English & Literature: Instructor
Office: L-301S on the Mount Vernon campus
Phone: (360) 416.7696
My academic background is in anthropology and English/creative writing/Native American literature. I love languages and have studied many, including Navajo, Puget Salish (Lushootseed) and Chinese Mandarin. My courses are typically theme-based, often on the Salilsh Sea Bioregion and Native American case studies. I'm a strong advocate for experiential learning and field study; thus many of my classes will offer field trips; I was the executive editor for the Journal of Experiential Education (1992-97). Please contact me if you have any questions: email@example.com; 360.416.7696.
Curently I am off campus and will return on September 14, 2018.
The focus for this online class will be Salilsh Art of the Pacific Northwest Course. We have two textbooks: S’abadeb The Gifts: Pacific Coast Salish Art and Artists—Barbara Brotherton, editor (Seattle Art Museum, 2008); and Quick Access Brief: Reference for Writers 3rdedition—Lynn Troyka & Douglas Hesse (Pearson Publishers, 2015).
This is an online research class focusing on justice and equity issues. Our first reading examines the use of Indian mascots by K-12, college, and professional sport teams. The only textbook you'll need is The Bedford Researcher, 5th or later edition, by Mike Palmquist, Bedford/St. Martin. All other required readings will be posted on the Canvas site for our class.

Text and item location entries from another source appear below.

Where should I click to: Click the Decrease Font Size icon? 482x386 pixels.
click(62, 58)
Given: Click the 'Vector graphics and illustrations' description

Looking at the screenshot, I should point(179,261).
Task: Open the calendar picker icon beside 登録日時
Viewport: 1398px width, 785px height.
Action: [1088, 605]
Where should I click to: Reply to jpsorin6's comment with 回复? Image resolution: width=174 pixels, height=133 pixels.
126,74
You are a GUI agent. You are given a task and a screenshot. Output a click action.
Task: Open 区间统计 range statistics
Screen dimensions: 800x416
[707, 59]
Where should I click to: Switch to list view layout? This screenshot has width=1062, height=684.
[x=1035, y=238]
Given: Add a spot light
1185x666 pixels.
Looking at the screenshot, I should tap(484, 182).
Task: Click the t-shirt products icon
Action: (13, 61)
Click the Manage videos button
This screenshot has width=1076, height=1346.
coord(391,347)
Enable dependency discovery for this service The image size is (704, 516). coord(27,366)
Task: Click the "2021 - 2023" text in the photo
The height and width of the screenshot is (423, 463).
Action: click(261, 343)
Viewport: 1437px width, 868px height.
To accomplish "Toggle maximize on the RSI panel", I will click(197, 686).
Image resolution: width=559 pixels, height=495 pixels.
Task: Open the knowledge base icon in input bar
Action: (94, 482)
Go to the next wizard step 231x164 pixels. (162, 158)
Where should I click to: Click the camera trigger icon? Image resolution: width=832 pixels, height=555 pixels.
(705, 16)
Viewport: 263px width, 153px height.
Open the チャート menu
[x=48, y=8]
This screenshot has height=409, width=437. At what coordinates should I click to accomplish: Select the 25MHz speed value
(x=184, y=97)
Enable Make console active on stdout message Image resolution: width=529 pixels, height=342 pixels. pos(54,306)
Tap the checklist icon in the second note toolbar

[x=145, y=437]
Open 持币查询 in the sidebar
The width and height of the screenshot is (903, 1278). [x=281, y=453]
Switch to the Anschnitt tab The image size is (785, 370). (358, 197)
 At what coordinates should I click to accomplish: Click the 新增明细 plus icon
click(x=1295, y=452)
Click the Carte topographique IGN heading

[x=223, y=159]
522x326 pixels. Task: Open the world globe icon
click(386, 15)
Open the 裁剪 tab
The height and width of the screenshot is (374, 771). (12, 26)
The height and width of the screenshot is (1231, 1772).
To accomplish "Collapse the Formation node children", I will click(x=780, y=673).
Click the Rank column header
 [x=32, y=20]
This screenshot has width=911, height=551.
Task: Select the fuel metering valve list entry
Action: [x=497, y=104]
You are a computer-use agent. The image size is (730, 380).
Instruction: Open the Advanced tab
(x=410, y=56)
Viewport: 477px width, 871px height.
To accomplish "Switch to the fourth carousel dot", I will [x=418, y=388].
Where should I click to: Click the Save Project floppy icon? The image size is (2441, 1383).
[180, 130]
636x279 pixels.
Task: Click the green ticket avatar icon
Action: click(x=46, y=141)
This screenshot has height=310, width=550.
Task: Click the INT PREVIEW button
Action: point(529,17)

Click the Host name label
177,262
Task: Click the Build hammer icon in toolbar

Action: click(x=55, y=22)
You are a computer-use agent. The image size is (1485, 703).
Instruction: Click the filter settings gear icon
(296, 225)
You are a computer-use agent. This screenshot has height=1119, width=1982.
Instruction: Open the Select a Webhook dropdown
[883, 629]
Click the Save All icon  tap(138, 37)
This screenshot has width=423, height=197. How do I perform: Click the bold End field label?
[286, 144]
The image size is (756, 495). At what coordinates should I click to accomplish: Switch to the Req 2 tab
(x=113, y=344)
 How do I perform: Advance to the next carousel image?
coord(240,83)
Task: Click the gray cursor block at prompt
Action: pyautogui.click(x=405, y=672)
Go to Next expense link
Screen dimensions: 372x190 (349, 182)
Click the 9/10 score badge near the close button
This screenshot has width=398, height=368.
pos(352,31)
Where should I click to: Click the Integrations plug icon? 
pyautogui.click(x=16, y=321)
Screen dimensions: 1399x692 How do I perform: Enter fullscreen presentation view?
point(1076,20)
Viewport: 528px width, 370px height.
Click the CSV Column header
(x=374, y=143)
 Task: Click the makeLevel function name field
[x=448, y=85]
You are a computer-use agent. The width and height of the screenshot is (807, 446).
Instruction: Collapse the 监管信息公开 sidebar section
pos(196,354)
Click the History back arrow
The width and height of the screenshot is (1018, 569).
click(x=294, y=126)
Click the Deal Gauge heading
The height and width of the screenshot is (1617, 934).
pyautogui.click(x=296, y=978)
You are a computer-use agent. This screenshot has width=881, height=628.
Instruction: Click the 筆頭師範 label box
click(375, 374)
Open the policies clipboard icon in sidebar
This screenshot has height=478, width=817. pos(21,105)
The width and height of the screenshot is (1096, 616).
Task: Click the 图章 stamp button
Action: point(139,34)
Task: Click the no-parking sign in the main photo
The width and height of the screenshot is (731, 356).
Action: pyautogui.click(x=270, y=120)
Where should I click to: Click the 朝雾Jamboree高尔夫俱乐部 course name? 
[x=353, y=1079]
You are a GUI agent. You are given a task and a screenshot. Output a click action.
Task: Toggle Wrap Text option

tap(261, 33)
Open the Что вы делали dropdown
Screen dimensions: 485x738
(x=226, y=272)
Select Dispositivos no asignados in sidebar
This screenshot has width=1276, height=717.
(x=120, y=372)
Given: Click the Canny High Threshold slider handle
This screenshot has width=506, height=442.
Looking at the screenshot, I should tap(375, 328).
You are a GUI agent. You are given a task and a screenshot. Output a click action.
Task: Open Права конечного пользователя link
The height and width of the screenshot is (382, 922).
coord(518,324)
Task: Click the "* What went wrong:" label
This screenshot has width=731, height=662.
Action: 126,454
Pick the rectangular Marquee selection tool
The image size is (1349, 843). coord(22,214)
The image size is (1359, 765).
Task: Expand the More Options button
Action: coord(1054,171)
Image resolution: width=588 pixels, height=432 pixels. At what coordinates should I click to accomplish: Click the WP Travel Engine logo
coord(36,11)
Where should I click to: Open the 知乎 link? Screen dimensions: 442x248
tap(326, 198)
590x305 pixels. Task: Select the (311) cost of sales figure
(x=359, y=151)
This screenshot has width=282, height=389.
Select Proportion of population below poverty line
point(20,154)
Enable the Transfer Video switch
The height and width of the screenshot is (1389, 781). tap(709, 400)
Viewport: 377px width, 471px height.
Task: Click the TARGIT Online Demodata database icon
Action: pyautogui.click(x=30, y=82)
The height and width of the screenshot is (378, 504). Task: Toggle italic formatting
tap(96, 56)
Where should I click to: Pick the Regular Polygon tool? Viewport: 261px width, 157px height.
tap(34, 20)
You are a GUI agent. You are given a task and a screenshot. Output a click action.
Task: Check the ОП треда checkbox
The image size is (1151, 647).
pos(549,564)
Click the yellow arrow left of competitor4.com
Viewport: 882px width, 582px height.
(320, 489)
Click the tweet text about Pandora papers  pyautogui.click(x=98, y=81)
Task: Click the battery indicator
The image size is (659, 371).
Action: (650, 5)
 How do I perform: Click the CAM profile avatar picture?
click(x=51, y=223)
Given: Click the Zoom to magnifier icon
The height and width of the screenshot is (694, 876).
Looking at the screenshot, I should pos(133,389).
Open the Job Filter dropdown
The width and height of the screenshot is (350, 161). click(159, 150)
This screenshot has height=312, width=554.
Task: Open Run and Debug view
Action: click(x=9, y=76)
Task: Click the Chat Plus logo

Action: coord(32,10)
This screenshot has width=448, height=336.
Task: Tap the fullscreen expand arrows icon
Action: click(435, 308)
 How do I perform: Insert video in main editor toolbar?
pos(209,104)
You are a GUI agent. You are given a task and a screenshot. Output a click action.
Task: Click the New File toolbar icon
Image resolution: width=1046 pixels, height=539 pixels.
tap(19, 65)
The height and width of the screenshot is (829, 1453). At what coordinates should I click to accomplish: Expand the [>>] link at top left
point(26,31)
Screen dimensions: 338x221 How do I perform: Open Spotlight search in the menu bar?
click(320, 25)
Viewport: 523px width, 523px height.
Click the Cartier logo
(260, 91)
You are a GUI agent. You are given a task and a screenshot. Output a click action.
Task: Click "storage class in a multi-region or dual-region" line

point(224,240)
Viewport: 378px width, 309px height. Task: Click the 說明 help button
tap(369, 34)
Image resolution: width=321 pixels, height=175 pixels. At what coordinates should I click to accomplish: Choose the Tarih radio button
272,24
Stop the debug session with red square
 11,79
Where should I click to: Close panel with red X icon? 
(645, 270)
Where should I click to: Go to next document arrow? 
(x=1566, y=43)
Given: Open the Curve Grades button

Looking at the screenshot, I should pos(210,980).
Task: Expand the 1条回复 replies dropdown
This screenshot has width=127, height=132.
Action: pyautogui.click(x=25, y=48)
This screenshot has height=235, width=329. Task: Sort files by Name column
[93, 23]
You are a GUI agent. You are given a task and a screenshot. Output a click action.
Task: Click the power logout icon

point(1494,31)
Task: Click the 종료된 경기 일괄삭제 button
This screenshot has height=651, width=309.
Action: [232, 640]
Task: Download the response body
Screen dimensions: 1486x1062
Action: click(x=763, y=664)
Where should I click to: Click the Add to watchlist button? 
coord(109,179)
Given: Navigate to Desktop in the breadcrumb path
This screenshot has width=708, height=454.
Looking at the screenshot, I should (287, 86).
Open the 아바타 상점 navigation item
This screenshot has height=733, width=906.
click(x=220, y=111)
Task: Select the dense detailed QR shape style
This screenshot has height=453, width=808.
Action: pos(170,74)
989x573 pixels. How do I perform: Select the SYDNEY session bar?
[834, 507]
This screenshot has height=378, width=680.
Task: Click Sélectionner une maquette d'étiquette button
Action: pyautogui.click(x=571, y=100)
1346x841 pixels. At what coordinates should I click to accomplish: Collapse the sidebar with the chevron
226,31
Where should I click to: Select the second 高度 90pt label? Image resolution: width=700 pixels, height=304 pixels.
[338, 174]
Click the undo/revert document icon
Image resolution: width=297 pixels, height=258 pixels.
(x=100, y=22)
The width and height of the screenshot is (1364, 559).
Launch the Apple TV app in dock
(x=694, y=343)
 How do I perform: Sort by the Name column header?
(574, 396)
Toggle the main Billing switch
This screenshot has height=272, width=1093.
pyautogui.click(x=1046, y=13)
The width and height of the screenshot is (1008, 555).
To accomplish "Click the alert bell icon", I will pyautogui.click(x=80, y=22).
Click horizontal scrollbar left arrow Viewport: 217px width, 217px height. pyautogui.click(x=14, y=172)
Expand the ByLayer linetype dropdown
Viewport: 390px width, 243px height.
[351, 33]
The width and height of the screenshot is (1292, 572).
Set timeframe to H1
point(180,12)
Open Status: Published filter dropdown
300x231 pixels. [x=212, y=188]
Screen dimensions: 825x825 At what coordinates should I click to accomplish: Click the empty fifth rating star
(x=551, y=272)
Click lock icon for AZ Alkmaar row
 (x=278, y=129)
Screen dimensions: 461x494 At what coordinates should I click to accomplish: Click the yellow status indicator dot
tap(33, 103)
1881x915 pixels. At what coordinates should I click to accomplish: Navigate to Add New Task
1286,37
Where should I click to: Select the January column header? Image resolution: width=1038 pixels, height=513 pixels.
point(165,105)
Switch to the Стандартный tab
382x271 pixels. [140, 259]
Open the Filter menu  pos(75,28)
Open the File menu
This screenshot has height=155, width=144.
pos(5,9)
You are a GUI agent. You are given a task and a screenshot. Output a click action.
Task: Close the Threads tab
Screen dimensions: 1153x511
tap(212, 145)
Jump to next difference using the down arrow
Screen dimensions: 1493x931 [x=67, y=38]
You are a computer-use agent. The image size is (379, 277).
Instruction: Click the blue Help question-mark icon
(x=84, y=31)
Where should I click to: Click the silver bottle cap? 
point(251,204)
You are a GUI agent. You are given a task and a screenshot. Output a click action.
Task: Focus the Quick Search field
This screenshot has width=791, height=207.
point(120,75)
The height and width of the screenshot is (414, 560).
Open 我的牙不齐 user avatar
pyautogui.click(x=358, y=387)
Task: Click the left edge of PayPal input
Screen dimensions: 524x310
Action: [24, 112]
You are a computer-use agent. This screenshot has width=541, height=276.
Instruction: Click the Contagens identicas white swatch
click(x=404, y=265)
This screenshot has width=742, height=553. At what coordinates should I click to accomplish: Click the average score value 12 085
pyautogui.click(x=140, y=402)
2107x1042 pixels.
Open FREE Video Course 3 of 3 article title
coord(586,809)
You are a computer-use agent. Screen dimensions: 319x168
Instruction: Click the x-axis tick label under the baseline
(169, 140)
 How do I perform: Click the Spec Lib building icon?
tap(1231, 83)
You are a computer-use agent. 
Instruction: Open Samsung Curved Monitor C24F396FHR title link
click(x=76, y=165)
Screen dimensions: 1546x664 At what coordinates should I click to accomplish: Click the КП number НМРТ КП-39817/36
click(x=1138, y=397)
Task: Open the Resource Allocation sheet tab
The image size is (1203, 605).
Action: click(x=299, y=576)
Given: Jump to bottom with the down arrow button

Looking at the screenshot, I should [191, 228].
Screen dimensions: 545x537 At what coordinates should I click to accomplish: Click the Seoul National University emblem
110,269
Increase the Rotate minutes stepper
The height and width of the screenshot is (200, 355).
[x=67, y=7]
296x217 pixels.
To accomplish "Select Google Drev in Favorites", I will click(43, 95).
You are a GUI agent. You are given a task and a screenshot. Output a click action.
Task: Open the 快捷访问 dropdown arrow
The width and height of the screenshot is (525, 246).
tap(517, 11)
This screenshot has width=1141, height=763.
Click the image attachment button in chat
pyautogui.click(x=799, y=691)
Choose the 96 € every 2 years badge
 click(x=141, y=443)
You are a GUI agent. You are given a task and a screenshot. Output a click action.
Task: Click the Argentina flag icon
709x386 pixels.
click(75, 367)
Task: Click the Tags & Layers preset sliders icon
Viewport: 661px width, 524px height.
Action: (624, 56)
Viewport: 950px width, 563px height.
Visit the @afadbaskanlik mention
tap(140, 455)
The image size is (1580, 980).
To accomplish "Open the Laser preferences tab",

This class examines the exploration, settlement and development of the Pacific Northwest with an emphasis on the state of Washington. This is a hybrid class; we meet from 8:30 - 9:20 M-Th in Lewis 227 and Fridays online using Canvas. There are two textbooks for the class: Archeology of Washington — Ruth Kirk & Richard Daughtery, UW Press, 2007; and Contested Boundaries: A New Pacific Northwest History—David Jepson & David Norberg, Wiley-Blackwell Press, 2017.